British Airways discusses with unions on job cuts

Published on : Wednesday, April 29, 2020

 

According to the proposed restructuring and redundancy programme is necessary as demand for travel is unlikely to reach demand seen in 2019.

 

British Airways has already furloughed 22,626 of its 42,000 employees through the job retention scheme offered by the government.

Alex Cruz, chief executive of British Airways stated that there is no government bailout standing by for British Airways and they cannot expect the taxpayer to offset salaries indefinitely.

Any money borrowed now will only be short-term and will not address the longer-term challenges they will face now.

He went on saying that they are a strong, well-managed business that has faced into, and overcome, many crises in our hundred-year history and they must overcome this crisis  too.

British Airways-parent IAG revealed its financial results for the first quarter and  IAG revealed that the total revenue declined by 13 per cent to €4.6 billion compared to €5.3 billion in the prior year period.

 

Operating result before exceptional items was a loss of €535 million compared to a profit of €135 million last year.

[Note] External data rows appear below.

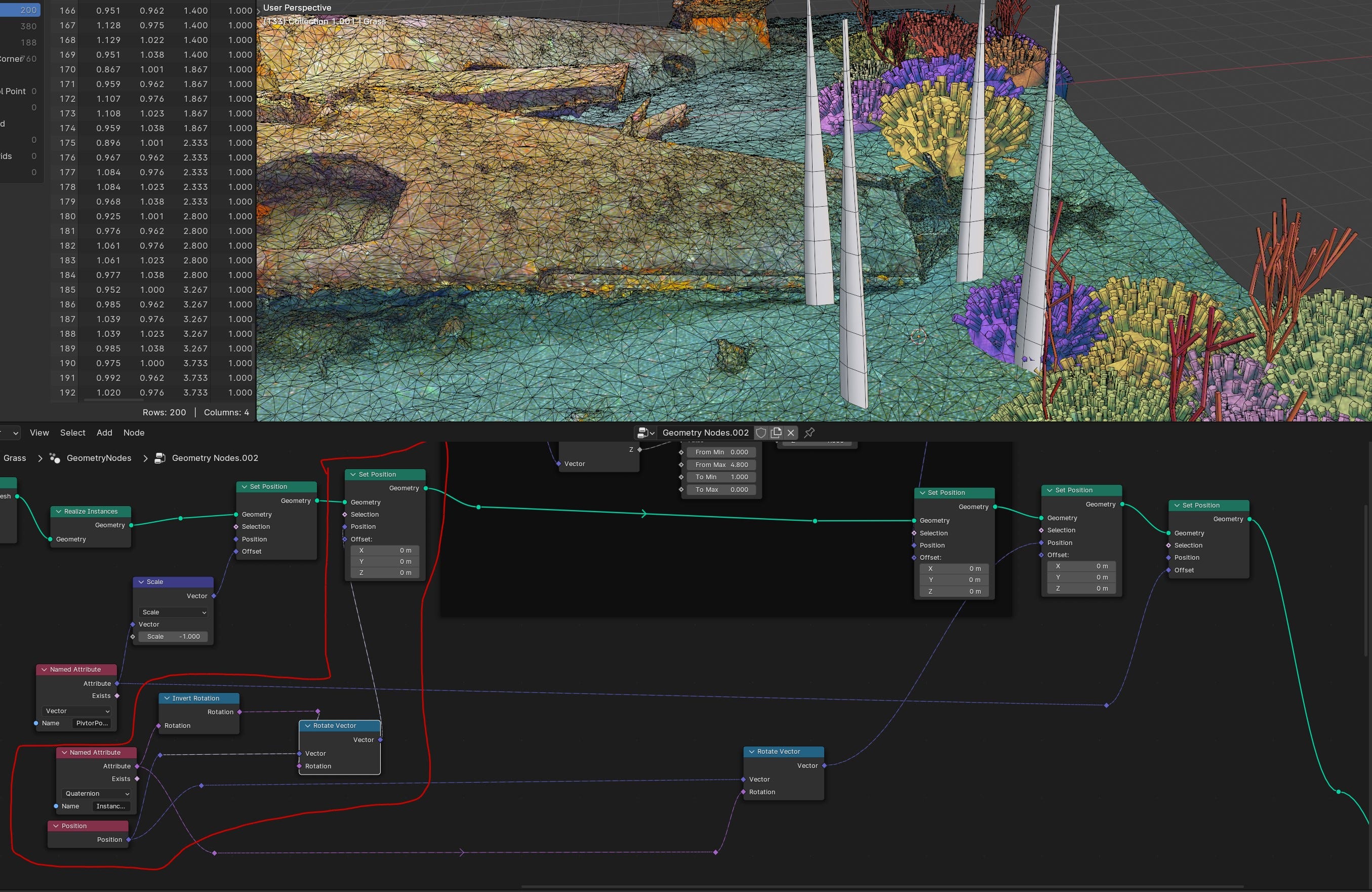Open the node group browse dropdown icon
Image resolution: width=1372 pixels, height=892 pixels.
(x=645, y=433)
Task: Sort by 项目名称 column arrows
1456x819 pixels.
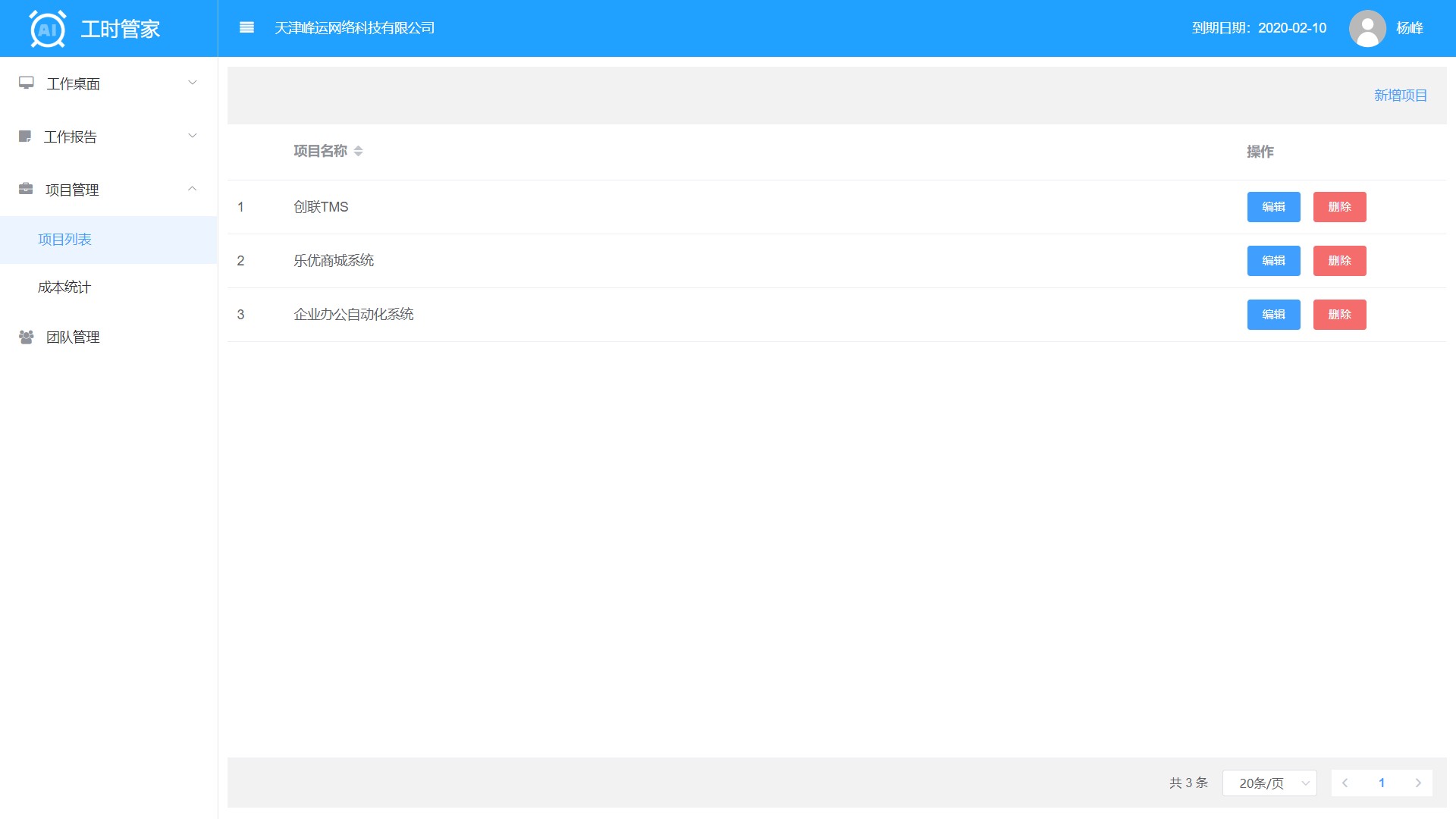Action: [358, 151]
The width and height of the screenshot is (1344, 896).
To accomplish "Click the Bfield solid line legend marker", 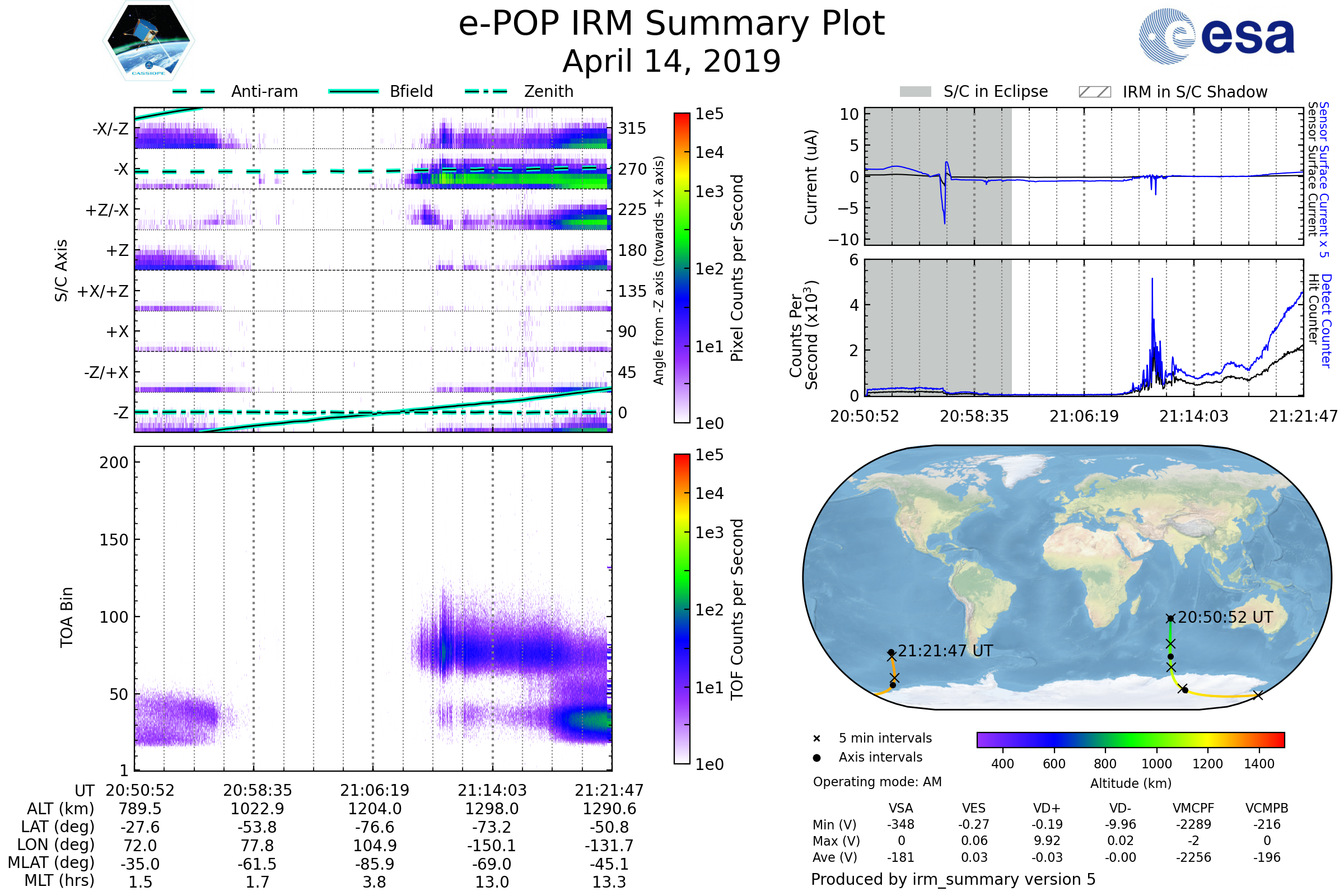I will (354, 91).
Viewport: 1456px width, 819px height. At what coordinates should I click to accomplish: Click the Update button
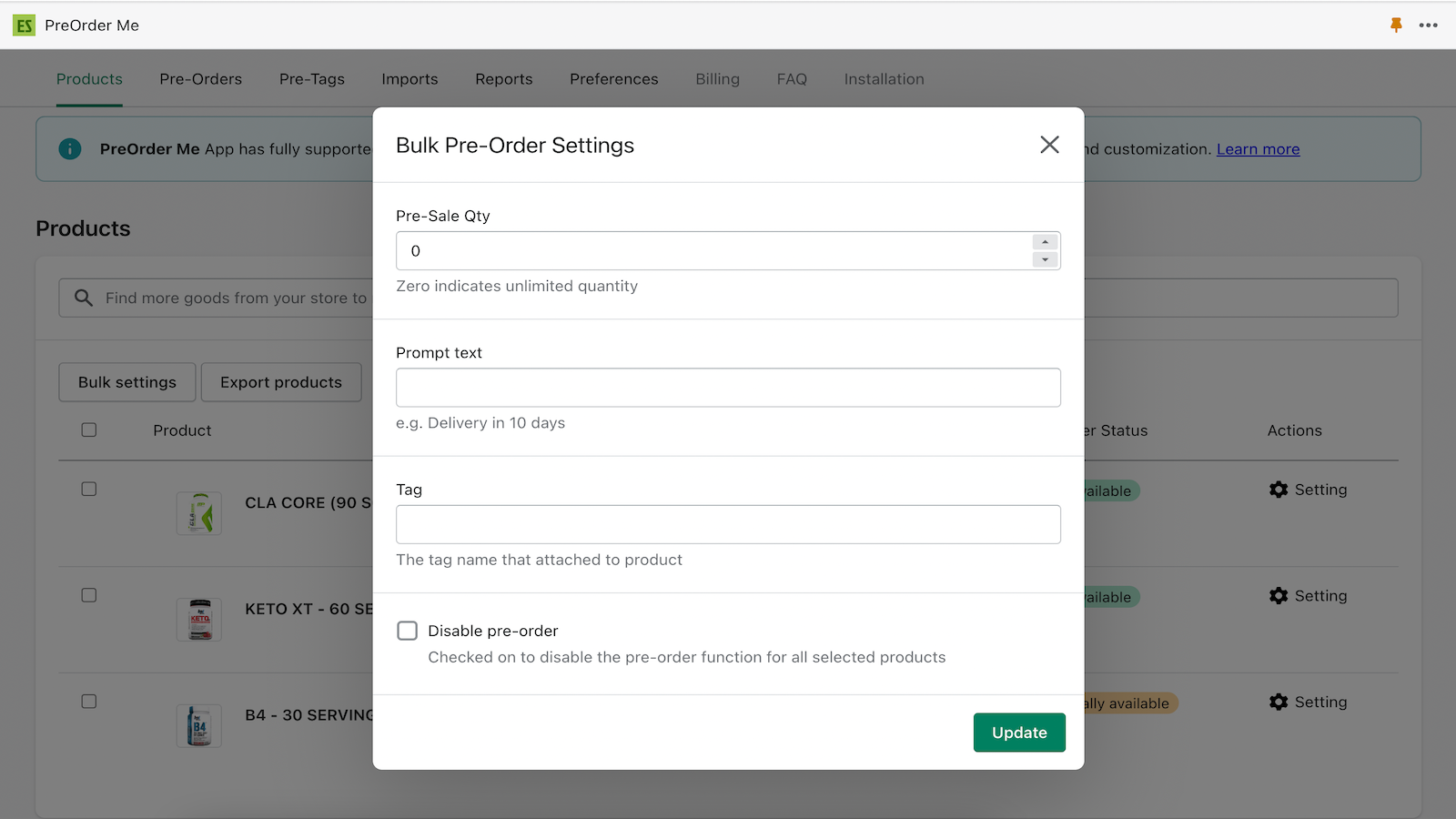tap(1018, 732)
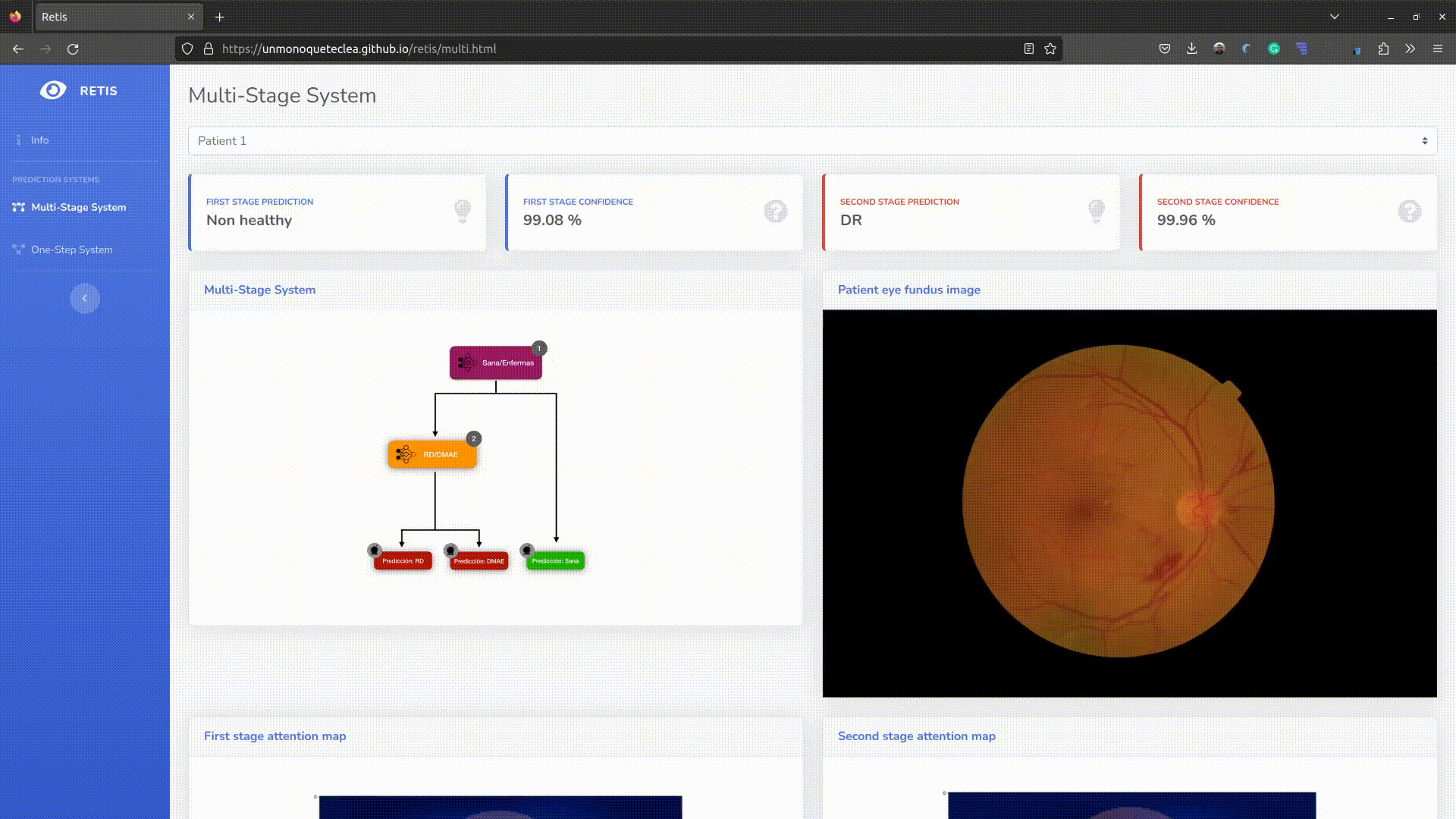1456x819 pixels.
Task: Expand the browser tabs list chevron
Action: pyautogui.click(x=1335, y=17)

Additionally, IAG’s pre-tax profit was impacted by an exceptional charge of €1.3 billion resulting from the ineffectiveness of its fuel and foreign currency hedges for the rest of 2020 due to over-hedging.

Passenger capacity, expressed in terms of available seat kilometres, declined by 10.5 per cent in the quarter while passenger traffic in terms of revenue passenger kilometres declined by 15.2 per cent in the quarter and the seat load factor declined by 4.3 points to 76.4 per cent.

IAG reduced passenger capacity in April and May by 94 per cent compared to last year it operated flights for essential travel and repatriation.